FAQ (domande più frequenti)

Q?Cosa significa esame istologico?
A.

L’esame istologico consiste nell’analisi al microscopio del tessuto dell’organo interessato e permette di confermare il sospetto diagnostico per la presenza o meno di affezioni maligne.

Q?Come si può diagnosticare il tumore alla prostata?
A.

Sono tre i paramentri che vengono valutati: – esplorazione rettale – PSA – ecografia prostatica transrettale L’indicazione alla biopsia della prostata può essere data anche solo quando il sospetto di neoplasia è legato ad un’alterazione di solo uno dei tre parametri valutati.

Q?Il tumore alla prostata da sintomi?
A.

In genere no, soprattutto se è in fase precoce, in quanto si sviluppa nell’85% dei casi nella porzione periferica della ghiandola prostatica che non essendo in contatto con l’uretra non manifesta i disturbi urinari tipici dell’ingrossamento benigno della porzione centrale che avviene con l’aumentare dell’età.

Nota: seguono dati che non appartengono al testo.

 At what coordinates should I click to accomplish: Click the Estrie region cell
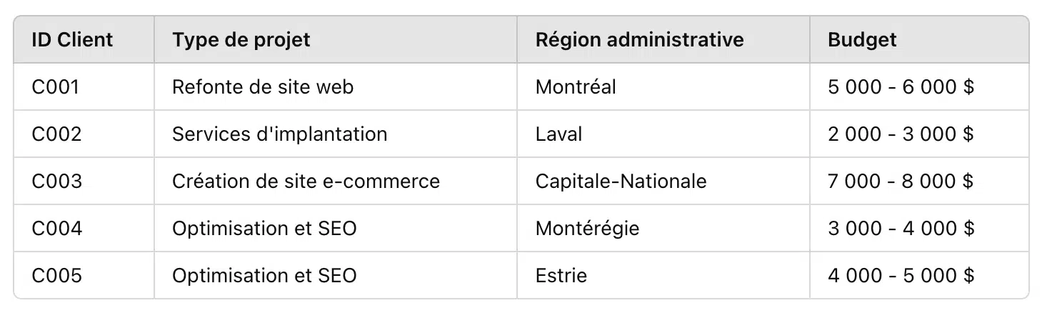click(x=663, y=275)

Q?Anche le donne vanno dall’urologo?
A.

La maggior parte dei pazienti sono uomini in quanto per lo più si rivolgono all’urologo per problemi prostatici o della sfera sessuale, ma un 15% è rappresentato da donne che possono lamentare disturbi all’apparato urinario.

Q?Cos’è l’esame del PSA
A.

Si tratta del dosaggio mediante prelievo di sangue di una specifica proteina secreta dalla prostata. Molto importante è ricordarsi che l’aumento del livello del PSA non è sinonimo di neoplasia maligna ma il valore deve essere mantenuto controllato.